Pas de sortie en salles prévue, c’est sur Amazon Prime Video qu’on pourra prochainement visionner Vénus qui, en plus de proposer un croisement étonnant entre horreur surnaturelle et film de gangsters, donne à voir ce que plein de festivaliers affectionnent : une héroïne forte qui sait encaisser les coups (il y en aura des durs, et de toutes sortes), une atmosphère mystérieuse et lugubre, des apparitions flippantes, plus ce cocktail toujours piquant associant gore et mysticisme occulte (déjà au menu de La Secte sans nom et [Rec], et on y regoûte avec plaisir). Parmi un casting composé avec soin, Ester Expósito donne de sa personne (danser, courir, frapper, ramper dans des flaques de sang ? aucun problème !) et Balagueró le lui rend bien, notamment dans le final ahurissant, où le réalisateur lâche les chevaux et, en quelques plans artistement cadrés, immortalise sa vedette en faisant d’elle une icone magnifique — icone de scènes d’action, puis d’horreur et enfin icone religieuse.
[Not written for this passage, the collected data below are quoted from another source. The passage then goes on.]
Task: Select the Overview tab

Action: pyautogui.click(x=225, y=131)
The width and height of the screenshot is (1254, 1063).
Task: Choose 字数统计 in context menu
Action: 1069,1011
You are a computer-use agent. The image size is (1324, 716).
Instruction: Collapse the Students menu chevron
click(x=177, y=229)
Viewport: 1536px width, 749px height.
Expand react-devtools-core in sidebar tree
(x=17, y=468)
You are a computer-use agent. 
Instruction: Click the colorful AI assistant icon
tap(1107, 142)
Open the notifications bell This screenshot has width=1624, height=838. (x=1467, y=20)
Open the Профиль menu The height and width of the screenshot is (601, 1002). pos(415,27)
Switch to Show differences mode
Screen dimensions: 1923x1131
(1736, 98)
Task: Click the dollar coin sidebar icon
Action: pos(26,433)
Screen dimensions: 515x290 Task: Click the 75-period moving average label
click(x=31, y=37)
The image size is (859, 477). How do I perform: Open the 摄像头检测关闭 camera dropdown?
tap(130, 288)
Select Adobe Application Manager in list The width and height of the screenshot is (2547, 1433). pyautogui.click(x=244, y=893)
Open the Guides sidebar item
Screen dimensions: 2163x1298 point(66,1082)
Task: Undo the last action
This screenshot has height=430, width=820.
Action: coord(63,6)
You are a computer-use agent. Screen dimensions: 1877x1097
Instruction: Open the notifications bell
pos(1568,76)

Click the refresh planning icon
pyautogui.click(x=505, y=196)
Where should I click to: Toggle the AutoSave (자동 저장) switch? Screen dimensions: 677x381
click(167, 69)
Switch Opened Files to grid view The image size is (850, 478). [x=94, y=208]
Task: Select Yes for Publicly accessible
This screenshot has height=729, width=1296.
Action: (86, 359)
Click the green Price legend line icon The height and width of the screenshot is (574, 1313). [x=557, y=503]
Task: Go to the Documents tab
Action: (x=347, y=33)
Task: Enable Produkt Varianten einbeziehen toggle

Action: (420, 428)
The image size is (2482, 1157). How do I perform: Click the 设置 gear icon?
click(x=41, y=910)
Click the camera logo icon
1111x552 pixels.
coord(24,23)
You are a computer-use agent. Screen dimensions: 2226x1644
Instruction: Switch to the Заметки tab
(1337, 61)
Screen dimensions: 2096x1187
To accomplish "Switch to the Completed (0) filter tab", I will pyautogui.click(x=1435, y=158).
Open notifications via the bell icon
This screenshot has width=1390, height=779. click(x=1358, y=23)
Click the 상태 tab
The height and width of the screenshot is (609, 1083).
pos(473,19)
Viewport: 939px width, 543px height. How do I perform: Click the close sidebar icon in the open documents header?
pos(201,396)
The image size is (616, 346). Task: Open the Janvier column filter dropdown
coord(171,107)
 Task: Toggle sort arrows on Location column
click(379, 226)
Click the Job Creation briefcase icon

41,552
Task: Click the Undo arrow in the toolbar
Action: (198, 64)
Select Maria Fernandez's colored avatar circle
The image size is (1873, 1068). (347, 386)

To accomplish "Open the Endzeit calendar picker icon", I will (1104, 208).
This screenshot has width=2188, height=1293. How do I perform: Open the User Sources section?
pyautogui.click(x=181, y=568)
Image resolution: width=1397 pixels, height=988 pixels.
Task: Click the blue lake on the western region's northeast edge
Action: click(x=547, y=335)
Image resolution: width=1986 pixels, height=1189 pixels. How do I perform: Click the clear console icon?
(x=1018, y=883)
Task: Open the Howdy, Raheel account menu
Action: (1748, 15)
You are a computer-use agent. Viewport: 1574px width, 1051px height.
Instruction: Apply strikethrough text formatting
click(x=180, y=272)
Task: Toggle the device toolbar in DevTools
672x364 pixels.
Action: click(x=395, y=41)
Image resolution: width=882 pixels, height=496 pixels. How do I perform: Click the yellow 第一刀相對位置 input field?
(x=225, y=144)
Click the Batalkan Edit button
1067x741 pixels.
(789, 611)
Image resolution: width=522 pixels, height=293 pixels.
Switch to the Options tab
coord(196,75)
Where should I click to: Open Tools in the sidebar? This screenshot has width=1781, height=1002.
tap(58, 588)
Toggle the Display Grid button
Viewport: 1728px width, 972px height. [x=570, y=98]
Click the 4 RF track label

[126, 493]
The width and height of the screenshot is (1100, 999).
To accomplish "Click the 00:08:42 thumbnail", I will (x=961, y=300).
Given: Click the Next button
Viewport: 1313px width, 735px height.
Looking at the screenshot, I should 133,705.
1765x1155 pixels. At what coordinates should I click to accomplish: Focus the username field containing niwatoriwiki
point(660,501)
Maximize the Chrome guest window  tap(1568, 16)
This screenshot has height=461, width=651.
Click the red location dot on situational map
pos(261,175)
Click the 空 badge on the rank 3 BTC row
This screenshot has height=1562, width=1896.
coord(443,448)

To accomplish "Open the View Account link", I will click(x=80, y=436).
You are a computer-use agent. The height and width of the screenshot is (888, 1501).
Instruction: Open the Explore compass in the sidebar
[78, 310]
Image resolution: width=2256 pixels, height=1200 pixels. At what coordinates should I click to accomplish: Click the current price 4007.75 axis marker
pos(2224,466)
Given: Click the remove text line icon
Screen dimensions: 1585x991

On quitte la salle heureux, touchés par la grâce, convertis.
Est-ce bien tout ? Pas tout à fait : pour des raisons pratiques d’organisation qui n’appartiennent qu’à lui, l’auteur de ces lignes a choisi de ne pas se rendre aux projections de La Montagne du Français Thomas Salvador (récompensé au palmarès par deux distinctions, eh oui, le Prix de la Critique et le Prix spécial du Jury, ex-æquo avec Piaffe) et du film de clôture Knock at the Cabin, le petit dernier de M. Night Shyamalan. Qu’à cela ne tienne : l’un et l’autre films sont sortis le 1er février au cinéma, juste après le festival. Alors rendez-vous dans les salles et vous saurez ce qu’il faut en penser !
Pas de 30e festival sans les nombreux bénévoles, qui chaque année nous réservent le meilleur accueil dans les salles. Qu’ils en soient chaleureusement remerciés, ainsi que Sophie Gaulier et Anthony Humbertclaude de SG Organisation et toute l’équipe du Public Système Cinéma.